If the rep approves, the lead gets pushed into a multi-channel outreach sequence in Lemlist or Instantly.ai with messaging that references the fact that someone from their organization was recently looking at your solution.

We built this for a facility management client. The result was a 40% response rate on the outreach triggered by website visitor data. 

Compare that to cold outbound, where a 5% response rate is considered strong. The difference is context and timing. You’re reaching out to someone who was already thinking about the problem you solve, within hours of them showing interest.

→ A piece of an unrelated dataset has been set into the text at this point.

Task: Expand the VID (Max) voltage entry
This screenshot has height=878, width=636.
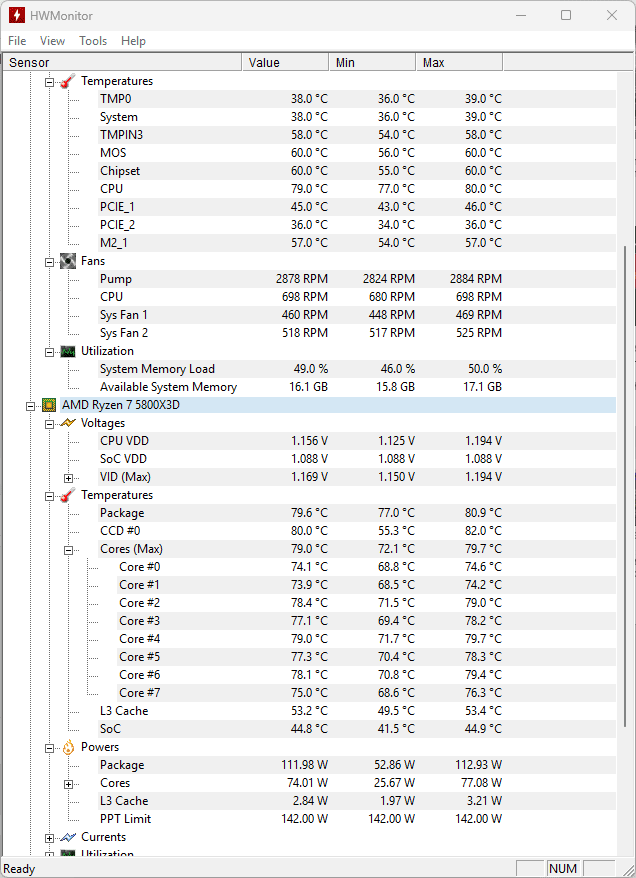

Leak two: LinkedIn and social media engagement that marketing celebrates but sales never sees

Your LinkedIn posts get likes. Your articles get shared. People comment on your content. Your marketing team tracks this as engagement and reports it in the monthly deck.

Your sales team on the other side of the building has no idea. They’re busy working their own outbound lists. 

They don’t see who liked the post. They don’t know that the VP of RevOps at a perfect-fit account just commented “great insights” on your founder’s LinkedIn article.

That engagement is a buying signal. It’s a warm touchpoint that your outbound team could use to start a conversation that doesn’t feel cold. 

But because nobody built the connection between marketing engagement data and outbound execution, it goes to waste every single time.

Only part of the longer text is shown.